Devenir parent est merveilleux. Les changements occasionnés par l’arrivée d’un enfant peuvent toutefois être spécialement déstabilisants pour le couple. Certaines études indiquent qu’un couple sur quatre se sépare dans les quatre années qui suivent la naissance d’un enfant et que 50 % de ces séparations surviennent au cours des sept premières années de vie commune.
Les recherches démontrent cependant que les parents qui maîtrisent les défis liés à cette nouvelle réalité, qui conservent une relation de qualité et qui se soutiennent mutuellement dans leur rôle de parents accroîtront leur satisfaction conjugale. Il est de plus démontré que cette collaboration parentale participe positivement au développement socio-affectif de l’enfant. La question qui tue : comment surmonter ce défi qui frappe de plein fouet les couples?

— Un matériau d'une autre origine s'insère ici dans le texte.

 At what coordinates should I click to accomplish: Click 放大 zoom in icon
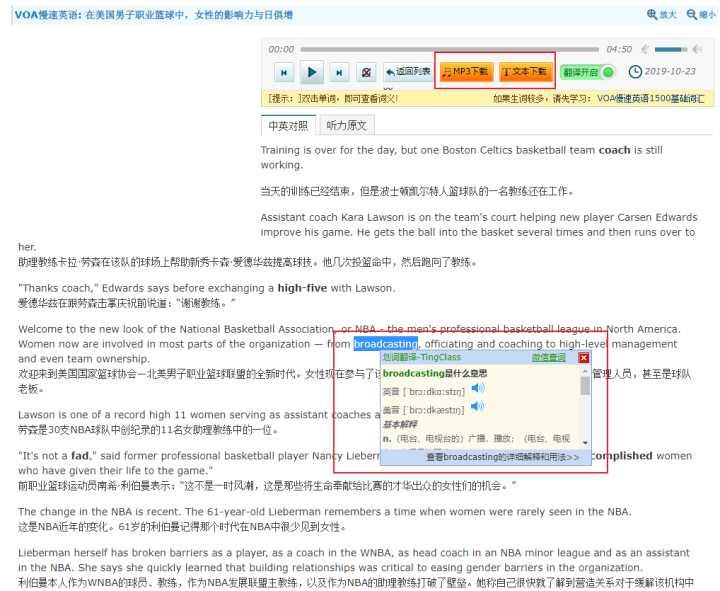pyautogui.click(x=661, y=15)
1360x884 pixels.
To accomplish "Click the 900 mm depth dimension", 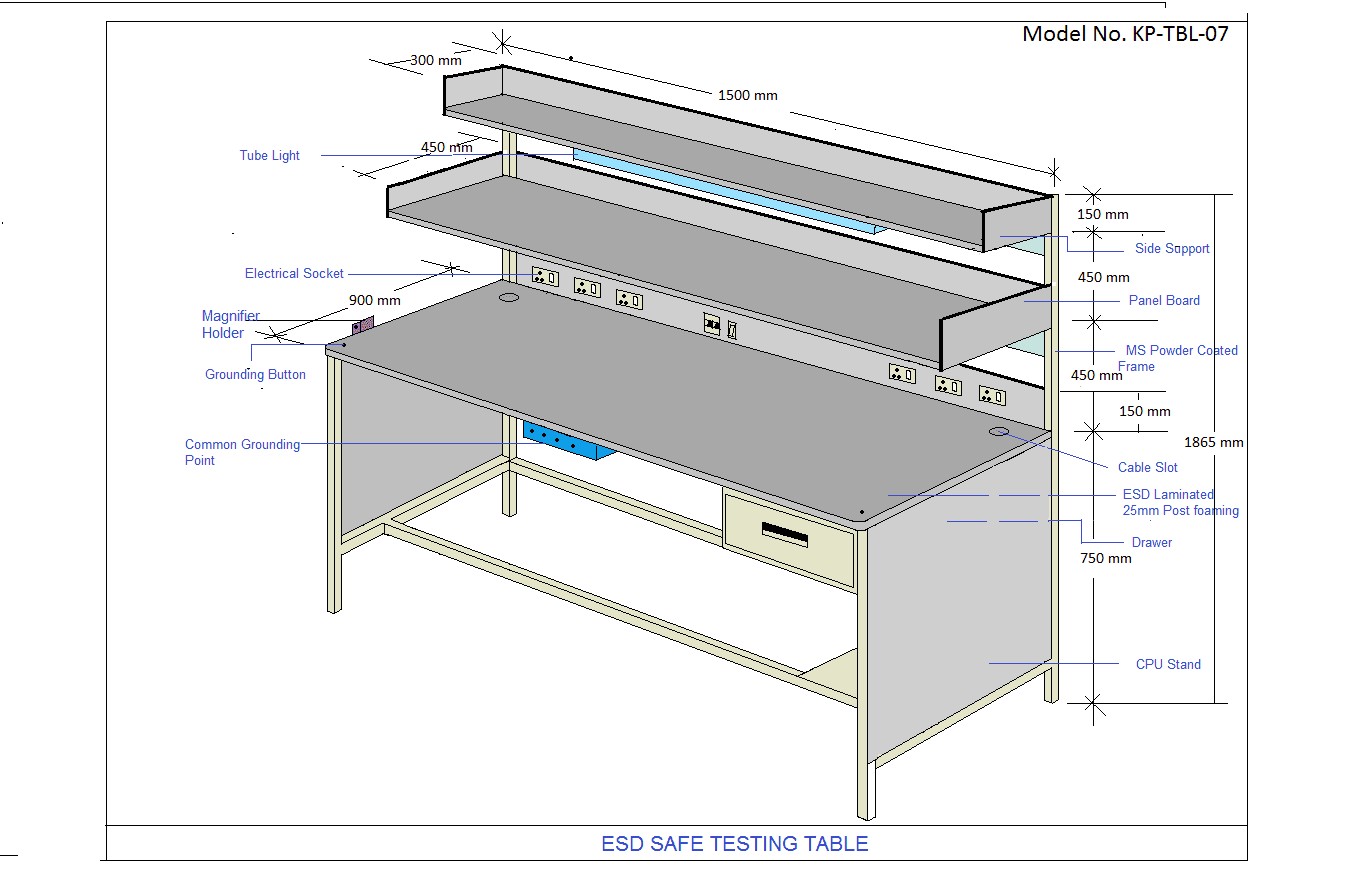I will [374, 300].
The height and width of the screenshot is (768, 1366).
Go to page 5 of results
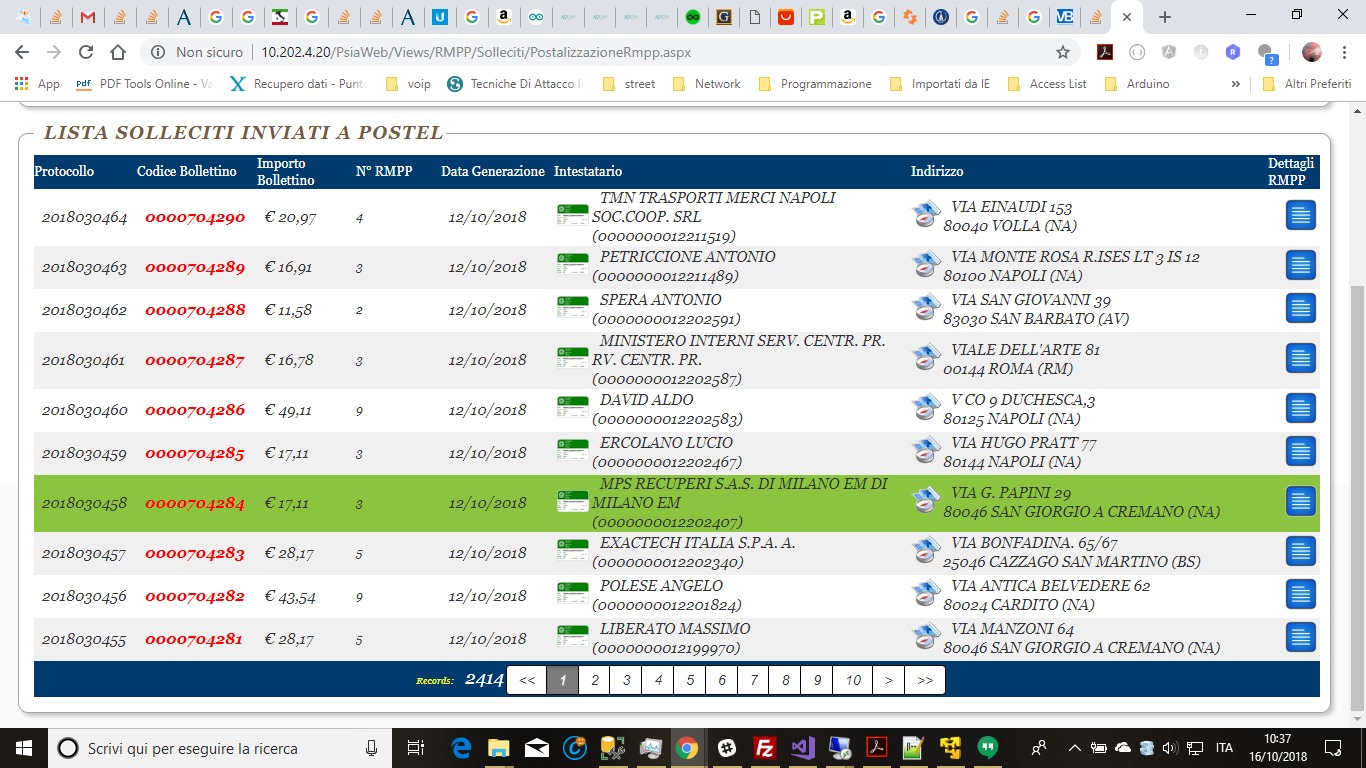coord(689,680)
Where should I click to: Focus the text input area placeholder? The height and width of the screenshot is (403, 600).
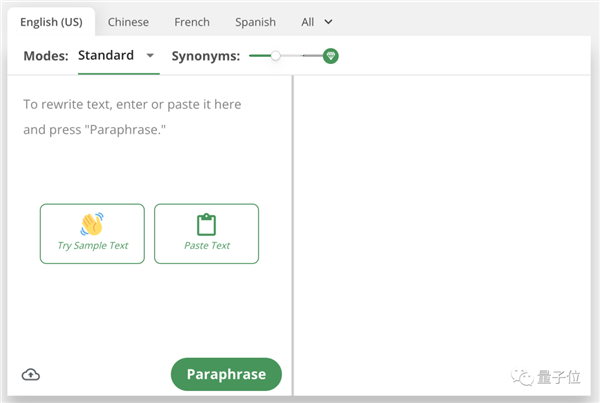point(132,117)
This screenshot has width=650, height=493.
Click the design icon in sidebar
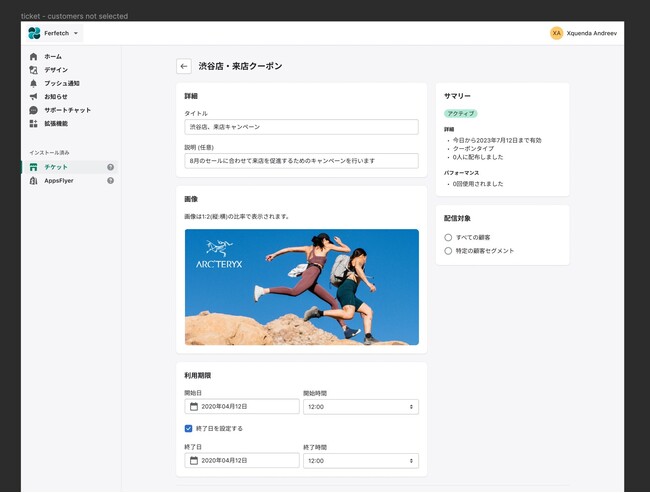pos(34,70)
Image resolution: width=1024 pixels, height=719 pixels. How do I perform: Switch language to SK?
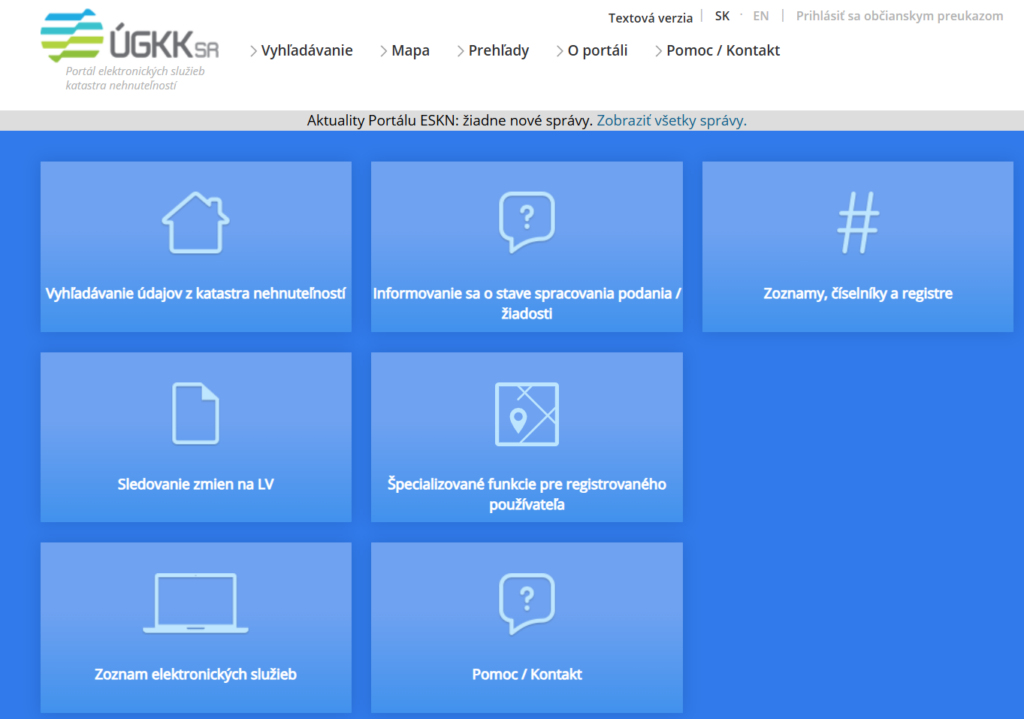pos(722,16)
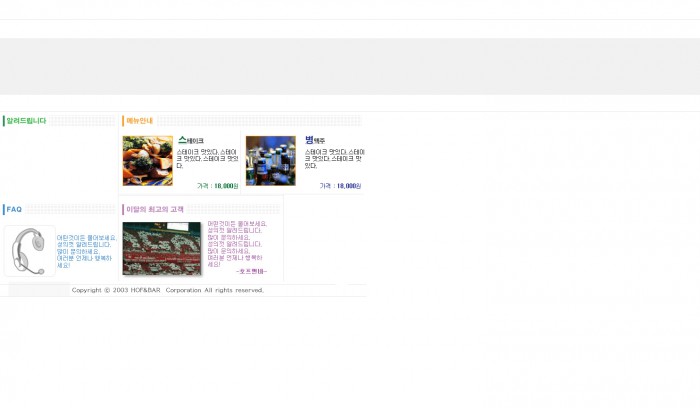This screenshot has height=408, width=700.
Task: Click the headset icon in FAQ section
Action: click(30, 250)
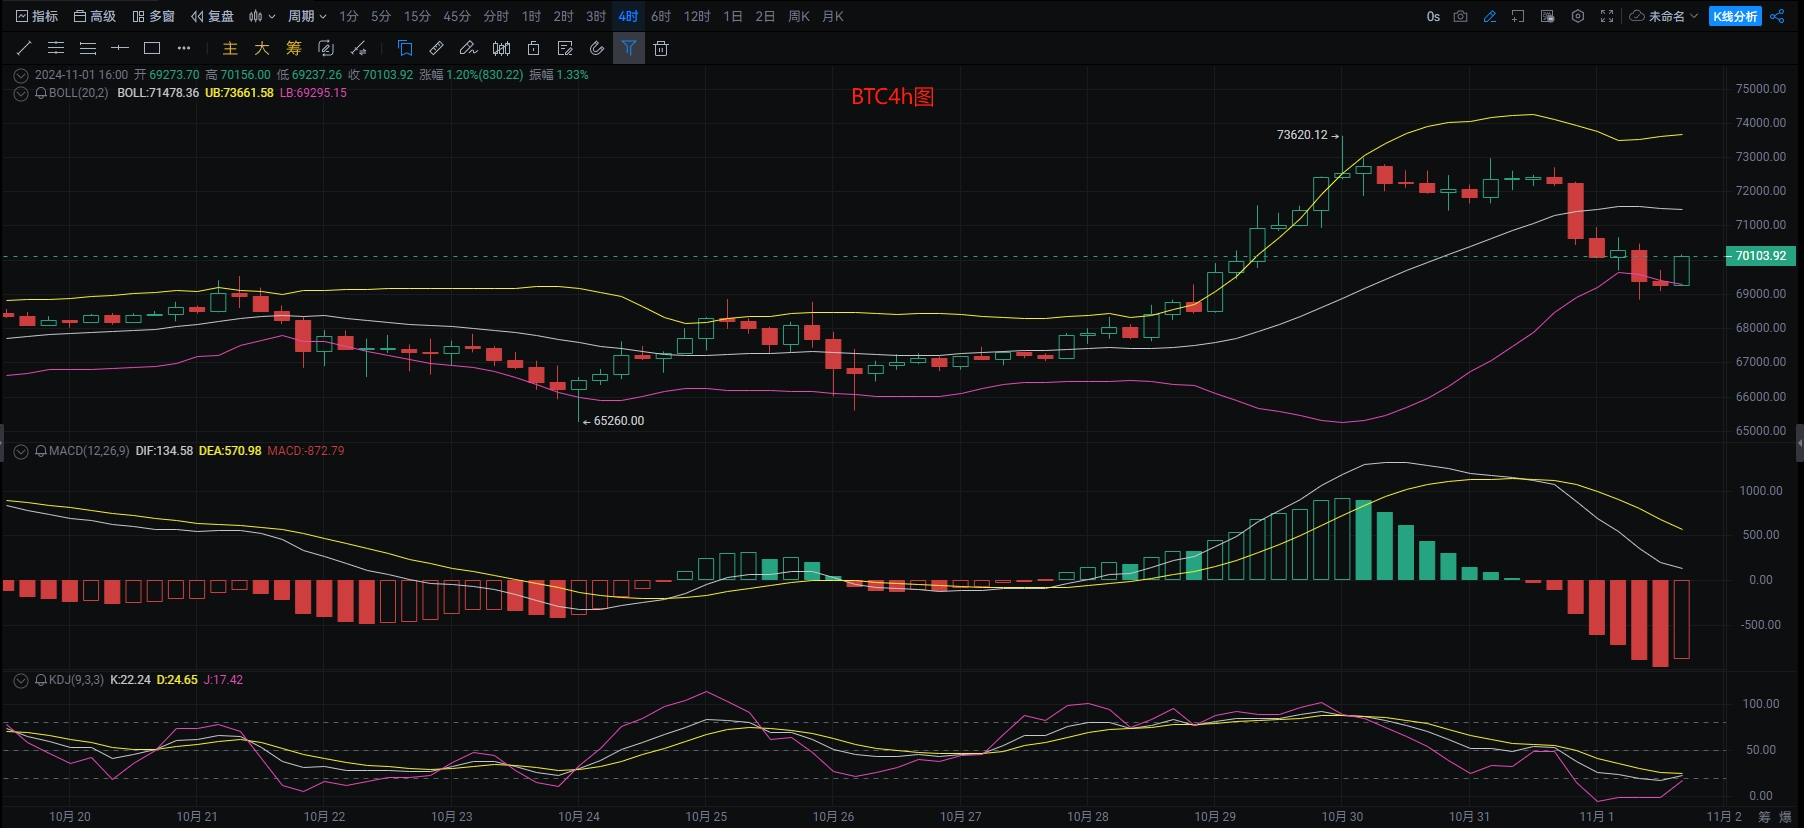Click the 70103.92 current price label
This screenshot has height=828, width=1804.
1760,256
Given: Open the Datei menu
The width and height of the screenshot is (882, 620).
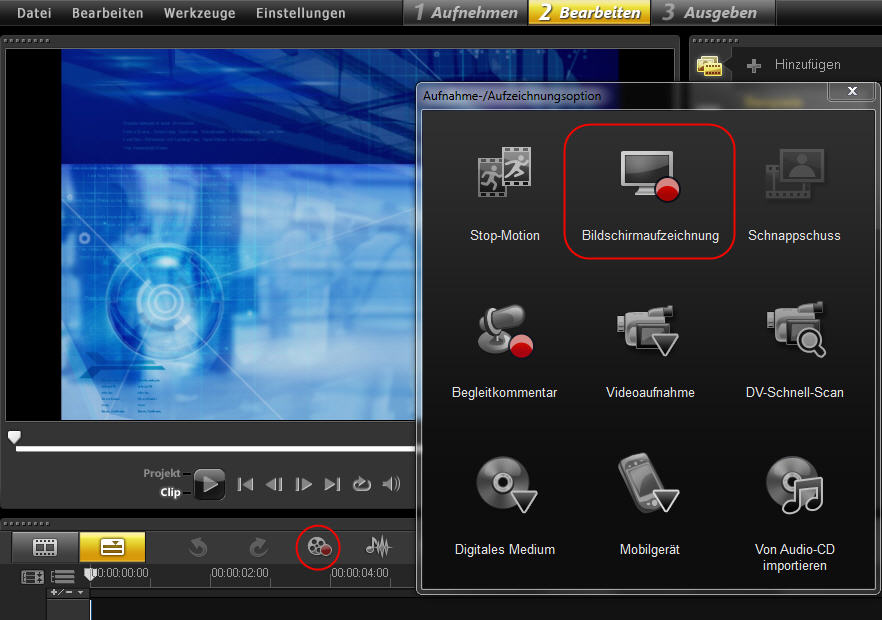Looking at the screenshot, I should [34, 13].
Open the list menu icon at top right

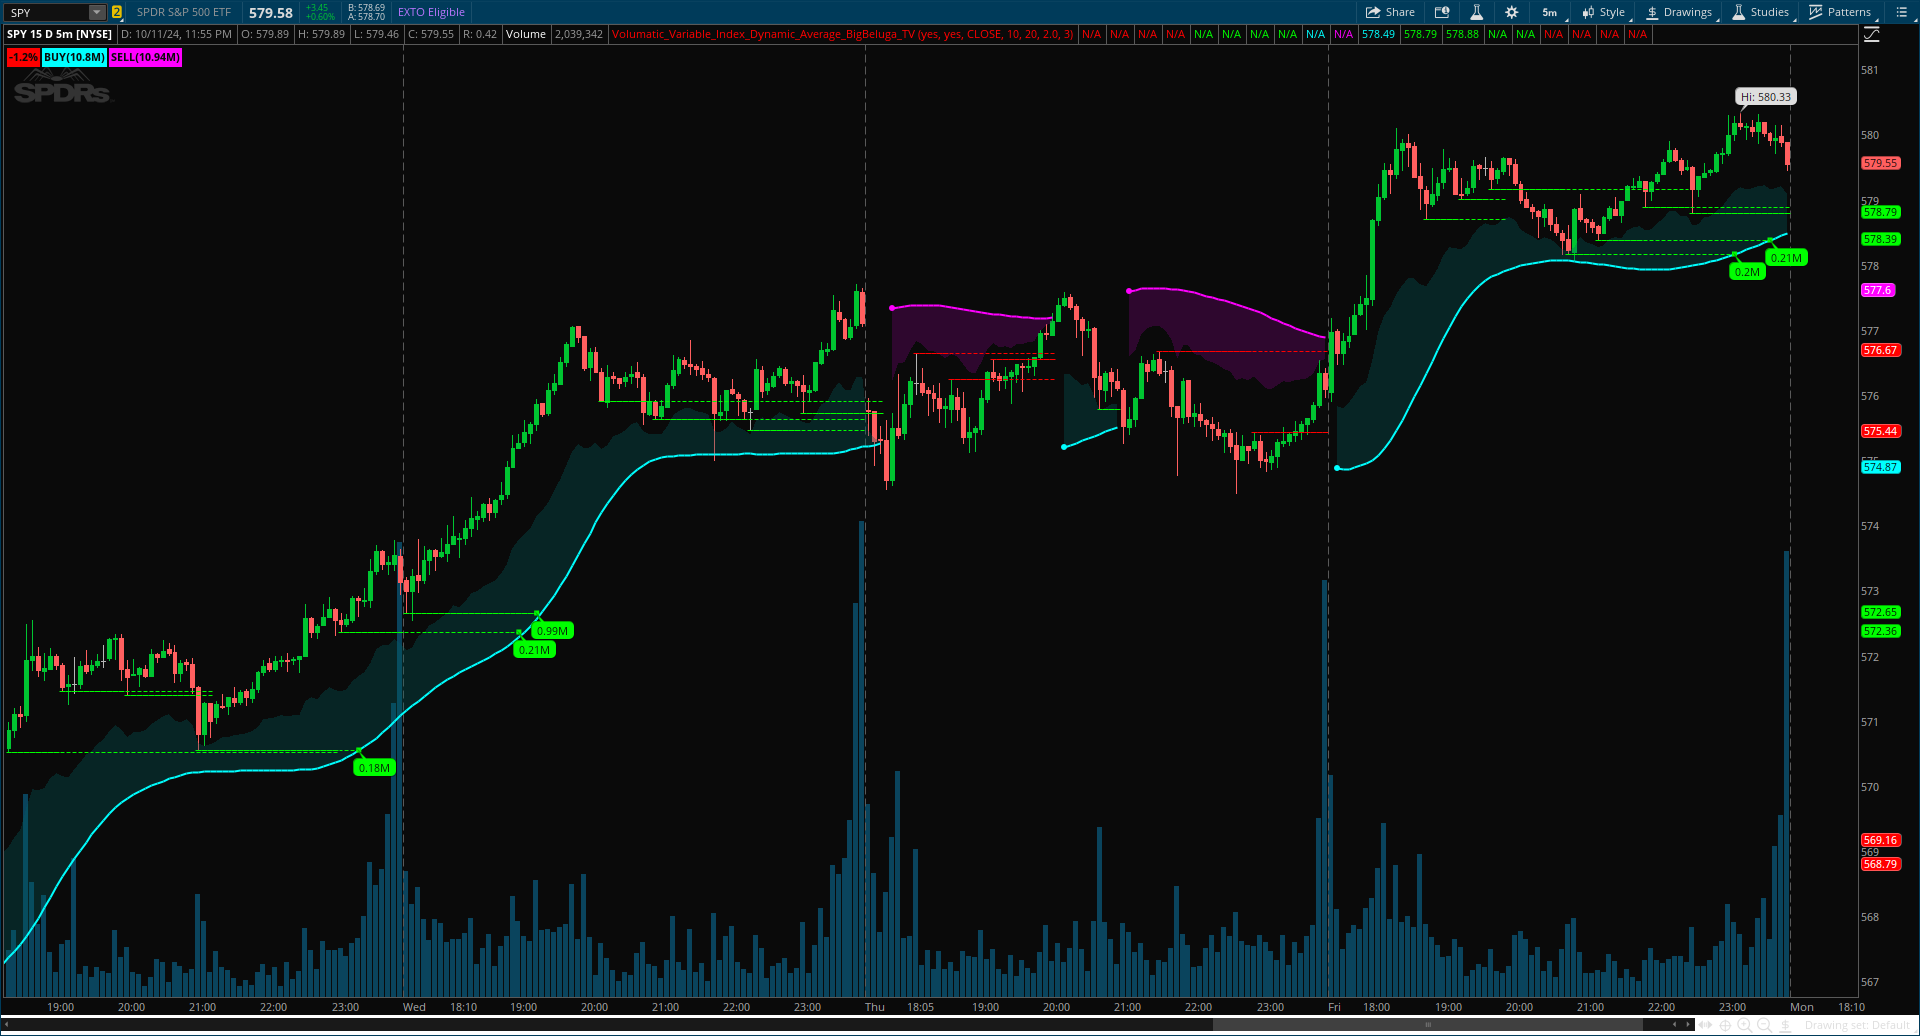point(1901,12)
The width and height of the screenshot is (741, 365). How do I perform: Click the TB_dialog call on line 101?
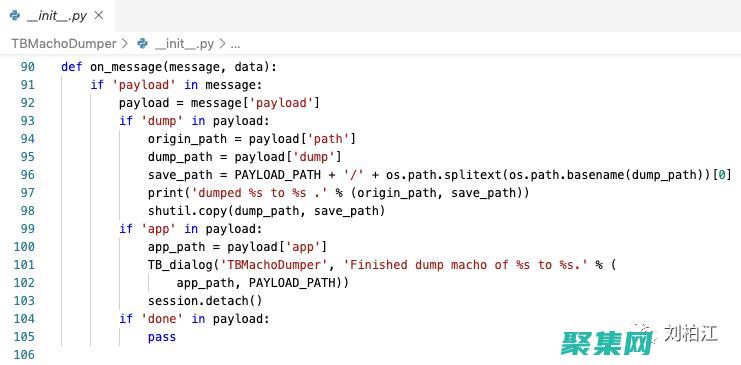[x=180, y=265]
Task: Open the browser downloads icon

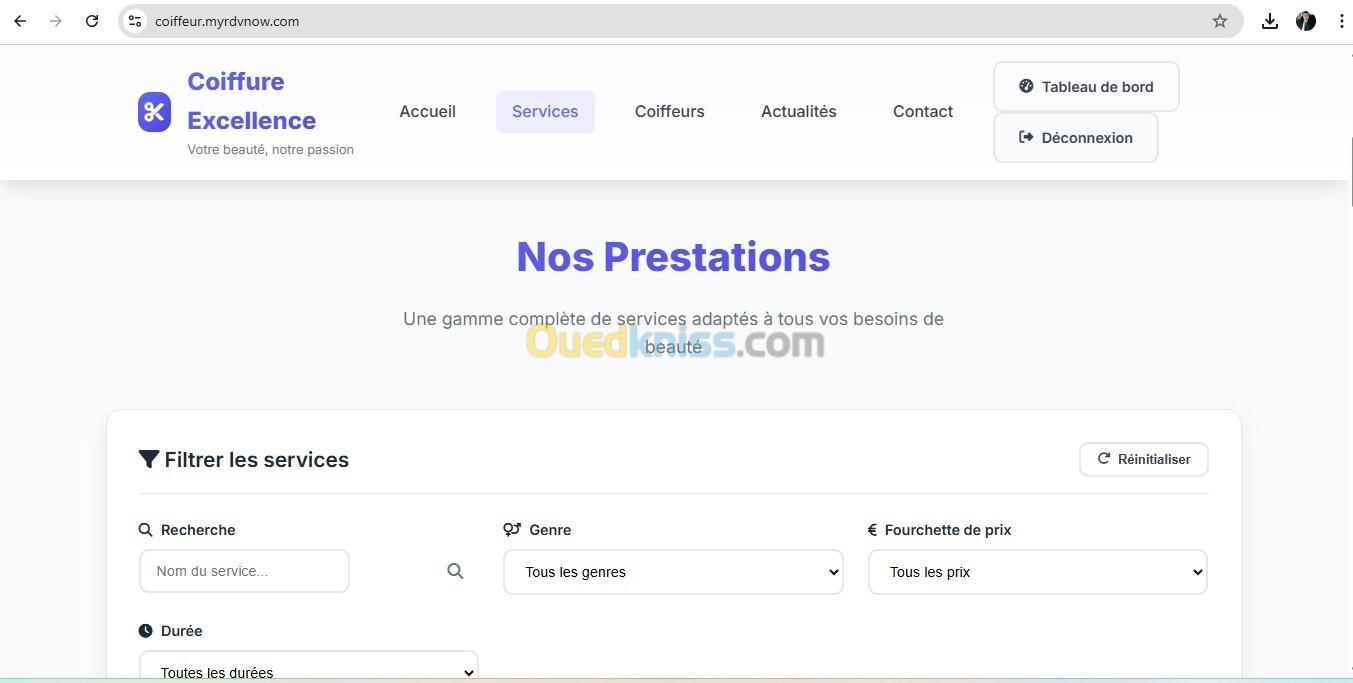Action: (x=1269, y=21)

Moi Hugues Simard, psychologue spécialisé en thérapie de couple et comptant plus de sept années de formation universitaire en psychologie, je dois avouer que l’arrivée de mon enfant a été une période difficile pour mon couple. Je me croyais bien préparé, bien outillé et bien conscient des défis. Et pourtant! J’ai frappé le mur comme beaucoup de parents.
Une fois rétabli, je me suis fortement intéressé à cette ère de transition que vivent les couples. Une grande partie de ma clinique en thérapie de couple est maintenant consacrée aux nouveaux parents, en partie parce que les difficultés de couple sont trop souvent mises de côté pendant la période post-natale. Oui, avoir un enfant est merveilleux, mais c’est plus ardu que de s’occuper de soi.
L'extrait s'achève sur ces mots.